Today is the third consecutive day that I woke up to Kobe Bryant’s death. When I went to bed last night I held a small nugget of hope in my heart that I’d wake up and things would be different, but 95% of my Twitter timeline is still composed of posts about Kobe. He’s still gone.
I feel the same way my parents probably felt when John Lennon died. There was no personal connection between me and Kobe. I don’t have a heartwarming story about how he pulled me aside in the locker room or gave me advice about parenting, but these last few days have felt empty for me.
The hardest part of this grief is there is no reason for it. It is human to feel sad when you find out about loss, but I got out of bed just fine the morning after 176 people were mistakenly shot down by Iran’s military a few weeks ago. Why couldn’t I do the same the morning after Kobe passed?
My initial guess was that it’s because Kobe had been in my life for so long that it made sense his absence would be felt. Maybe it was just the gravity of his stardom pulling me down. Perhaps it was the wave of sad reactions I saw online. The sadness was overwhelming.
But I don’t think that it was a sadness I acquired, it was definitely something that was born from within. As I walked around campus looking at students sporting purple and gold, I realized that losing Kobe meant losing a part of youth.

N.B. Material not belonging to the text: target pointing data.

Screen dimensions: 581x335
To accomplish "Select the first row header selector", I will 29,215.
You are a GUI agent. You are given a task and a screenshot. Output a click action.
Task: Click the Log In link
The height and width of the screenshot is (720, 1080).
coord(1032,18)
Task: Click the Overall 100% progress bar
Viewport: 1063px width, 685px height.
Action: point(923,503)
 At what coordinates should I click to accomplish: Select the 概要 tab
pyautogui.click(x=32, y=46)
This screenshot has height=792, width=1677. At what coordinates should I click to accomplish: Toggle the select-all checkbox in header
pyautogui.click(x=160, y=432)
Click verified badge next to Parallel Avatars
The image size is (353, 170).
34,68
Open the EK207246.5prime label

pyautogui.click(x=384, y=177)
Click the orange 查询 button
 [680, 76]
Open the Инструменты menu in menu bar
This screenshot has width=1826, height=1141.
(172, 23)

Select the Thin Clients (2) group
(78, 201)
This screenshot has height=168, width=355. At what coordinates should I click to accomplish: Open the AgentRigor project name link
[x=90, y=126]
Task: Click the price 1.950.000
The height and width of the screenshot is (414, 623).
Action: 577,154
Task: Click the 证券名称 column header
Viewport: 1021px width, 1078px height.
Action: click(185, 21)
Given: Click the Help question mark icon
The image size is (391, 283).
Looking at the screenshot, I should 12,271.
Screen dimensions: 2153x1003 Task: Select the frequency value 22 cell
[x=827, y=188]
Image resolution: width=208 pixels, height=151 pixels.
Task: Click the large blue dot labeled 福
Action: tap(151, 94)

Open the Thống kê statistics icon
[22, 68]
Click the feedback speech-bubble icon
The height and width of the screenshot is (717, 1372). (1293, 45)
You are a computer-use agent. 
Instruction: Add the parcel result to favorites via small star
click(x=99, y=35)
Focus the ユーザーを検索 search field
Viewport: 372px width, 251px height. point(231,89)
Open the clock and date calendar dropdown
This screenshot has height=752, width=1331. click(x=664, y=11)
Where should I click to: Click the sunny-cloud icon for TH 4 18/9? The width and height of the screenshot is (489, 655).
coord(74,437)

When I was in middle school there was a tween who wore a Black Mamba t-shirt once a week that rode the bus with me. I would clown him for it. I thought the whole Mamba Mentality bit was so self-serious. Me and my friends just saw Kobe as a ball hog.
I felt no incentive to root for Kobe. The only time I saw him play live was when he shredded the Utah Jazz after they booed Derek Fisher for leaving the team. When the boos reigned down it seemed like Kobe was taking it personally. He fed off the hate.
That’s why so many kids my age idolized him. We weren’t born yet when he was drafted out of Lower Merion. We didn’t watch him throw up four airballs against the Jazz in his rookie season in 1997. We weren’t old enough to understand the ramifications of Kobe being accused of rape, and the victim shaming campaign his lawyer went on to protect his reputation.
I just remember Kobe battling against Steve Nash for the MVP crown. I remember him demanding a trade when the Lakers’ second best player was Smush Parker. I remember a lot of things about Kobe.
That’s why I think his loss has hit home so intensely for college students. Kobe represented an upbringing. He was an icon, a star and for many of us the first star we idolized. Whether you were a basketball fan or not, when you shot balls of paper into the trash can, you probably yelled, “KOBE!”
That fascination was even more true for young men obsessed with basketball like the boy in the Black Mamba shirt that I rode the bus with.
He was on the cover of multiple video games. His low top shoe was iconic. He made free throws with a torn achilles and scored 81 points in a single game. How could we not see him as invincible?
Now he’s gone. I think for a lot of people my age this is the first time one of those invincible people has passed away. It threw all of us off-balance. As much as losing David Bowie and Prince hurt, this felt so much more personal.
Kobe was our star. I’m sure there will be plenty of children born named Kobe over the next few months, and lot of young men who will immortalize Kobe in a tattoo on their body. He won’t be coming around anymore, so we’re trying to hold on to him.
For me, this feels like a loss of innocence. It’s like a part of my childhood has died. If someone who I saw as invincible could die so suddenly, that means I can too. So can my parents, my wife and the rest of the people I love. Kobe’s passing was a brutal reminder of how fast life moves.
I know when I wake up tomorrow Kobe will still be gone. That’s going to be true everyday until I move on as well. It’s heartbreaking to think about.